The three Kings County roadways account for 5.9 miles out of a total 25 miles of streets that the agency plans to slow down across the five boroughs in the coming weeks, which comes as part of Mayor Bill de Blasio’s Vision Zero program to reduce road deaths.
The slightly slower streets are mostly arterial roadways, funneling heavy traffic through the Big Apple, and many are also heavily used by pedestrians and cyclists — such as the stretch of Flatbush Avenue, which separates Prospect Park and Brooklyn Botanic Garden, and got a brand new two-way protected bike lane earlier this summer.
The changes follow a similar adjustment DOT made on Third and Hamilton avenues below the Gowanus Expressway in January, where several pedestrians and cyclists were killed by drivers in 2019.
Trottenberg also announced that the city has installed speed cameras in 750 school zones, the maximum threshold under an expansion program approved by the state legislature in 2019.
The city has set up more than 950 cameras in those zones and aims to activate 2,000 by the end of 2021, which, along with the lower max speeds and increased police enforcement will keep drivers safer, said de Blasio.

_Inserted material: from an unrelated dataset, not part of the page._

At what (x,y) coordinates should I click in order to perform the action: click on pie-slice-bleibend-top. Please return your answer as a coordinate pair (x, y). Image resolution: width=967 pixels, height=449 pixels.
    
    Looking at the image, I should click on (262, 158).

“Slower speed limits, speed cameras, and increased enforcement will save lives and keep New York City the safest big city in America for the next generation,” hizzoner said in a statement.
The city unveiled its new slate of slower streets the same day that the mayor’s appointed panel on transportation improvements during the pandemic published a letter calling on City Hall to produce a better plan for combating congestion, pollution, and traffic deaths.
That letter includes recommendations such as 40 miles of additional bus lanes, a network of protected bike lanes, and more high-occupancy vehicle lanes.